▶ _Do this_: Put the data lines into a Markdown table with the columns "Row" and "Data line", giving each line a row number and skipping any blank lines. Begin at the line that has "812x507 pixels. At" and stop after the line that has "Looking at the screenshot, I should pos(590,38).".

▶ _Provided entries_:
----------------------------------------
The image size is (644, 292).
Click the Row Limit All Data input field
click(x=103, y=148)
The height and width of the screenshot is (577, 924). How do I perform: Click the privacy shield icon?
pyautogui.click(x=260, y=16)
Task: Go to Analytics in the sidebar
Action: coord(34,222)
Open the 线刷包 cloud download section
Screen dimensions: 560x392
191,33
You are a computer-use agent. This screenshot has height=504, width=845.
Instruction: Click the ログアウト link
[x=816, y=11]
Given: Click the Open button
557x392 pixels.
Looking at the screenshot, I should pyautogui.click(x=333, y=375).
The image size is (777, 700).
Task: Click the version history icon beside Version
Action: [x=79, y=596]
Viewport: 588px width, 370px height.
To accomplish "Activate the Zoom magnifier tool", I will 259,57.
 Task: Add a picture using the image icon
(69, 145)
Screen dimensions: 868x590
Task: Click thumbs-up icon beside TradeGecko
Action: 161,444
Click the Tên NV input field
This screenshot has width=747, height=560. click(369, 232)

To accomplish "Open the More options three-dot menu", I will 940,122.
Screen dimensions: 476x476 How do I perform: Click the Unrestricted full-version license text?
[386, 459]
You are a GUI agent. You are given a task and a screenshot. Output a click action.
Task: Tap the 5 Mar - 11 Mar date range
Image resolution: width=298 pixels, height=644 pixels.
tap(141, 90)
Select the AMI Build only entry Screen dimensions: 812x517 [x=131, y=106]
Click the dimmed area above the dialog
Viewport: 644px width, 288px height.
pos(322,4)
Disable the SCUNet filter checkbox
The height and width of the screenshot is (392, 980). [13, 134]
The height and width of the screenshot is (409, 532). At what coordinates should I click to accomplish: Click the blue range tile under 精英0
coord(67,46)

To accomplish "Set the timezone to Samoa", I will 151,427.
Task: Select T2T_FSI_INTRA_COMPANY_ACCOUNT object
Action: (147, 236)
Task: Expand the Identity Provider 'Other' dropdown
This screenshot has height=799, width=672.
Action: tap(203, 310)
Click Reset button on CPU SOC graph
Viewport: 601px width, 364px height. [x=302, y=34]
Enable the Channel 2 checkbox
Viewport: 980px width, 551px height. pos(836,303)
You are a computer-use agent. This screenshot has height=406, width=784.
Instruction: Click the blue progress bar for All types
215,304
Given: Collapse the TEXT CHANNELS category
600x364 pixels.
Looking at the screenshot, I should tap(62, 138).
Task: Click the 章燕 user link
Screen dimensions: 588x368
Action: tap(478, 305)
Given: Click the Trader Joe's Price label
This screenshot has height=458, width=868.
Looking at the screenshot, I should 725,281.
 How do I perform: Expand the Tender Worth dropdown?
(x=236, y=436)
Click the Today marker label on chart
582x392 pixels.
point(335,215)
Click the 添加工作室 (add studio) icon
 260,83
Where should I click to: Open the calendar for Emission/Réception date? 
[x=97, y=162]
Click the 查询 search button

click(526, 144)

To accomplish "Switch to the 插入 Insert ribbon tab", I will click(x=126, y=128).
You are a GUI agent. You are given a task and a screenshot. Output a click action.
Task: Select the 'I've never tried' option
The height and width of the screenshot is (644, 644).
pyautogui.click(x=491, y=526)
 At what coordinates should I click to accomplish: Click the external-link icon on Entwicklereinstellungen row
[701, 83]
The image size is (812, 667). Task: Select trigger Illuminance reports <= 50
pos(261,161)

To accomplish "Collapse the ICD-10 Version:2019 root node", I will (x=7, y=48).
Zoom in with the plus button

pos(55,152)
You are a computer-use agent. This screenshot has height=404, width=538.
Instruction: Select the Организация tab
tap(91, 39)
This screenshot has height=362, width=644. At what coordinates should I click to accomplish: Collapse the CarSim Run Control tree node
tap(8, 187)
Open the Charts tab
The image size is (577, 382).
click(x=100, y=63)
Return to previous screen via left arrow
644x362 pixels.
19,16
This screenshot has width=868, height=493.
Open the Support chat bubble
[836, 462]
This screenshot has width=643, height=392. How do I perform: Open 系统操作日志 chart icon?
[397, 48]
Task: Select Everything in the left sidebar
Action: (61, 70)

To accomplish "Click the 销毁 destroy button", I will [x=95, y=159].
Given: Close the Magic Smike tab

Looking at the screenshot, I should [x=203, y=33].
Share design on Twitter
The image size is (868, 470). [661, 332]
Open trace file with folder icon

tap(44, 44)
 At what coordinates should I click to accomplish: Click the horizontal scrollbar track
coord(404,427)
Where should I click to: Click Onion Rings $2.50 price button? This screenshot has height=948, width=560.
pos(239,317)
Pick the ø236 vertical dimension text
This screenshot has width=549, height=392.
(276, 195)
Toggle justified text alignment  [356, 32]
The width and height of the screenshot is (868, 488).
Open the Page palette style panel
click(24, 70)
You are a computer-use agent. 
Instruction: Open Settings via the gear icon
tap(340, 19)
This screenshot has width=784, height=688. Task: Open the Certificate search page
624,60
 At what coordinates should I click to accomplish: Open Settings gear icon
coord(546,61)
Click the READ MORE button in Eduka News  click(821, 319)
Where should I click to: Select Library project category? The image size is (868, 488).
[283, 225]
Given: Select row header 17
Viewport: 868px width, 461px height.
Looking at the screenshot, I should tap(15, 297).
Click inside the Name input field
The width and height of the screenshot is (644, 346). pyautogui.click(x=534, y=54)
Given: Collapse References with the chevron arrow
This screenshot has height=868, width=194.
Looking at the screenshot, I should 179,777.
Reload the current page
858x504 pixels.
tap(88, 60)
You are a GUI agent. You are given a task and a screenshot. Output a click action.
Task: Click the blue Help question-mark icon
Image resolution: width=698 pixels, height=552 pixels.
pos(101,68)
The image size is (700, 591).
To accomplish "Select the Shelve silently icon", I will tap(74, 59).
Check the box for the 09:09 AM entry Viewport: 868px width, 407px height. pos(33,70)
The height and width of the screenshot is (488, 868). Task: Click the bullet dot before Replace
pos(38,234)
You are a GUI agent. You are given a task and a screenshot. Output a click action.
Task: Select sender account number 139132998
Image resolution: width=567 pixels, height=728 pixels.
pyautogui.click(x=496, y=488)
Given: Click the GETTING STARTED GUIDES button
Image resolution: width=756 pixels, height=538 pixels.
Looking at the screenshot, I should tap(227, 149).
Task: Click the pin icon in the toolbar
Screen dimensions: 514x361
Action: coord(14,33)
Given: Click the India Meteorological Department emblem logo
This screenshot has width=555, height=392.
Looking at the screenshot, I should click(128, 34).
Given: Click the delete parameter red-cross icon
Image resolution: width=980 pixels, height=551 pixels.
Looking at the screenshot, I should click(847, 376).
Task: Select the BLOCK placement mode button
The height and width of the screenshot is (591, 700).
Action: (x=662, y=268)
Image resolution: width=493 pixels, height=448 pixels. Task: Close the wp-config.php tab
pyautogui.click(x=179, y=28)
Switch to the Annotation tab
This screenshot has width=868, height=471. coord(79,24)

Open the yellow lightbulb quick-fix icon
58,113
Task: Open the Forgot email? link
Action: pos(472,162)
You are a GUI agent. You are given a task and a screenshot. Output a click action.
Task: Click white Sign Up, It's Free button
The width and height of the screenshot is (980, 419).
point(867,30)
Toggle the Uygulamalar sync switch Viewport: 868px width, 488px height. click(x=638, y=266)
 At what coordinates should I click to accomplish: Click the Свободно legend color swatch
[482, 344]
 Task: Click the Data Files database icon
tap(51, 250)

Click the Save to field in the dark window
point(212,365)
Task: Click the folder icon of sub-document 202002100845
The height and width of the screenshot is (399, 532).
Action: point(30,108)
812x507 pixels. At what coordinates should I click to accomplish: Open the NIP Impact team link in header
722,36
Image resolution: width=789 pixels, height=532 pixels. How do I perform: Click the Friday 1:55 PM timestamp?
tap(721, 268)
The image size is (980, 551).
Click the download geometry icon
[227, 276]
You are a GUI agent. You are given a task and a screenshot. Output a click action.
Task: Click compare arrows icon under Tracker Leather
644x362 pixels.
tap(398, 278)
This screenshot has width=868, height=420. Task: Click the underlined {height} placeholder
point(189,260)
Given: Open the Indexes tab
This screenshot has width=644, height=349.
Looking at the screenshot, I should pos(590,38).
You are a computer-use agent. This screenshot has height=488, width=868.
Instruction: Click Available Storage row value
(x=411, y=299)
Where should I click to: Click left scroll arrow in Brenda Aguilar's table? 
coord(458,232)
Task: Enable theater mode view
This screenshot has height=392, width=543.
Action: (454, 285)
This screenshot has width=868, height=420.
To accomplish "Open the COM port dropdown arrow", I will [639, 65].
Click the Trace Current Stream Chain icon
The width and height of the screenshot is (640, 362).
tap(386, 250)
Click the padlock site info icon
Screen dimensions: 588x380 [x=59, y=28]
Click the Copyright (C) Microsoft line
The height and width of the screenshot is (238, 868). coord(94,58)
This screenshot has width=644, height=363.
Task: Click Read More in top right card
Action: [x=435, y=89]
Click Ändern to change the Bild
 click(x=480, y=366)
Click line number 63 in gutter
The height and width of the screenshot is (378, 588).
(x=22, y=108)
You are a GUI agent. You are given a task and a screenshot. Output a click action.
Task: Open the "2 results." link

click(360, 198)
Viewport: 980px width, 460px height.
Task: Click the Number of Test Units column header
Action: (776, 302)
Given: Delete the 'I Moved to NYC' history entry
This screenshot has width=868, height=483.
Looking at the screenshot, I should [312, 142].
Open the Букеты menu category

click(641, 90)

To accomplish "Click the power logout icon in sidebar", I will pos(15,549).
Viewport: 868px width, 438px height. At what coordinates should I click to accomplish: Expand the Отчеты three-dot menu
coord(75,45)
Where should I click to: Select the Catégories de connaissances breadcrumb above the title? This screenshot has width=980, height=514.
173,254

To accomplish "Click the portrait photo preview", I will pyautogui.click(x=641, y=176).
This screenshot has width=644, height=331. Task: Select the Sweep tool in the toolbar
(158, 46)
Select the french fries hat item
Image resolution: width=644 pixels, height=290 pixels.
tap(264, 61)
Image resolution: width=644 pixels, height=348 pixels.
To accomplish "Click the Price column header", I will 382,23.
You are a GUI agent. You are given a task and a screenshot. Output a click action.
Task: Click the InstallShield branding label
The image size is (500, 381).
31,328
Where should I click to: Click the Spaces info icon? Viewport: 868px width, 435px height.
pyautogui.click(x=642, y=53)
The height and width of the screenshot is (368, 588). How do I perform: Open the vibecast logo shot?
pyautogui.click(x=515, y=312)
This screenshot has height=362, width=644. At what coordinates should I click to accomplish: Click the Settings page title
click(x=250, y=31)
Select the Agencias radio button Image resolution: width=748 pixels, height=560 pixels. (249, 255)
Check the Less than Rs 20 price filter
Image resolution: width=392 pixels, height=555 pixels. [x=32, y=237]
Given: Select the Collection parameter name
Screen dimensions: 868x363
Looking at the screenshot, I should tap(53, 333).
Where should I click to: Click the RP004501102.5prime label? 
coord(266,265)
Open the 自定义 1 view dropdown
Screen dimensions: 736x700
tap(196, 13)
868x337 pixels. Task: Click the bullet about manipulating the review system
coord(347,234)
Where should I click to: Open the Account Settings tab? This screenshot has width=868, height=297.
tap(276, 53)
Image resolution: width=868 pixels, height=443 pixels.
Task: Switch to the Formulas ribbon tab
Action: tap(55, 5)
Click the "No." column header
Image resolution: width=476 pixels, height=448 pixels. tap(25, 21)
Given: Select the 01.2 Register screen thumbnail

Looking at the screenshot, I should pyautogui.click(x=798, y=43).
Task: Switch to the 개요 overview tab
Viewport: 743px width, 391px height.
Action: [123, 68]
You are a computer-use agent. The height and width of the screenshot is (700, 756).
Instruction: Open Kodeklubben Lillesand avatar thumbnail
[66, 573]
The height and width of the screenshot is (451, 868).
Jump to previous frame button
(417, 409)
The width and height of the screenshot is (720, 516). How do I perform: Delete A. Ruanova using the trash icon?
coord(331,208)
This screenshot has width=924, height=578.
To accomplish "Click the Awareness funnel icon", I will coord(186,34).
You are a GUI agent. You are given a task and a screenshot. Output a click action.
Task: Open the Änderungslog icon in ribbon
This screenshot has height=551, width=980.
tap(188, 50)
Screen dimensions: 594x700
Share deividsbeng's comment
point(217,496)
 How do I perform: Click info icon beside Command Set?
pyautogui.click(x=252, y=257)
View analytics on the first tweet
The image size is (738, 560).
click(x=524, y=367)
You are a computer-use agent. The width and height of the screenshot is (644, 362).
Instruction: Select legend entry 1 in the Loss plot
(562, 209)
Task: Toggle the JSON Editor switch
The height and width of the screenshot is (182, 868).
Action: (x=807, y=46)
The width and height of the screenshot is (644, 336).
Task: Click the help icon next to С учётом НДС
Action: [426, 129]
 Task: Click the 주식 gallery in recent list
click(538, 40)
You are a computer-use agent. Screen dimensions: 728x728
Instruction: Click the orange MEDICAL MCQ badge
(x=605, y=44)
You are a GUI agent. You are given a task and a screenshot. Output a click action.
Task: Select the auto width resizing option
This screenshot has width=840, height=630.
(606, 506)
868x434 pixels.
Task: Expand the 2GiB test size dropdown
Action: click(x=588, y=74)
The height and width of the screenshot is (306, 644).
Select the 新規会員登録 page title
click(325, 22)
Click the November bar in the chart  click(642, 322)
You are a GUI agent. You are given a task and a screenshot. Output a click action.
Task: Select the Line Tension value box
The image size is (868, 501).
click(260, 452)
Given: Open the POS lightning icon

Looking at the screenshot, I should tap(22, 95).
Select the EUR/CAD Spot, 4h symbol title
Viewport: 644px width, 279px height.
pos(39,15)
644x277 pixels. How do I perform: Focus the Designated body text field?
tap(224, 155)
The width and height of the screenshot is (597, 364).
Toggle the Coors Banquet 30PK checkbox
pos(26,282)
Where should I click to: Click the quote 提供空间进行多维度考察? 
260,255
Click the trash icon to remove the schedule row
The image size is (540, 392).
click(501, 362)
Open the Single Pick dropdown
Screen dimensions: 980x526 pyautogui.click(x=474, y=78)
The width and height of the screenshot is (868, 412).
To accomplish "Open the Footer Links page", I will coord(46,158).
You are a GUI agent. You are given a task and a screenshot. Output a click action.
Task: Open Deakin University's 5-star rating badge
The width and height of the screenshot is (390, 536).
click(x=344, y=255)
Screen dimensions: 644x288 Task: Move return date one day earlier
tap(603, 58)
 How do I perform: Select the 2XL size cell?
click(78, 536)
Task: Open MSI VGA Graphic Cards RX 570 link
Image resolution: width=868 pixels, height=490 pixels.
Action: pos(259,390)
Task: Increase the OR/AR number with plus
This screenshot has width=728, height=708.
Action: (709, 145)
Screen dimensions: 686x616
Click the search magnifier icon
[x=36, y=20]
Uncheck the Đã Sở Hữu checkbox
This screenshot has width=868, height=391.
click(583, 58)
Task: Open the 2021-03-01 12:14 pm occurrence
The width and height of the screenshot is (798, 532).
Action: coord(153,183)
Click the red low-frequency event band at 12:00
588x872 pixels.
----------------------------------------
▶ _Correct answer_:
| Row | Data line |
|---|---|
| 1 | 812x507 pixels. At what coordinates should I click to accomplish: Open the NIP Impact team link in header |
| 2 | 722,36 |
| 3 | Image resolution: width=789 pixels, height=532 pixels. How do I perform: Click the Friday 1:55 PM timestamp? |
| 4 | tap(721, 268) |
| 5 | The image size is (980, 551). |
| 6 | Click the download geometry icon |
| 7 | [227, 276] |
| 8 | You are a GUI agent. You are given a task and a screenshot. Output a click action. |
| 9 | Task: Click compare arrows icon under Tracker Leather |
| 10 | 644x362 pixels. |
| 11 | tap(398, 278) |
| 12 | This screenshot has width=868, height=420. Task: Click the underlined {height} placeholder |
| 13 | point(189,260) |
| 14 | Given: Open the Indexes tab |
| 15 | This screenshot has width=644, height=349. |
| 16 | Looking at the screenshot, I should pos(590,38). |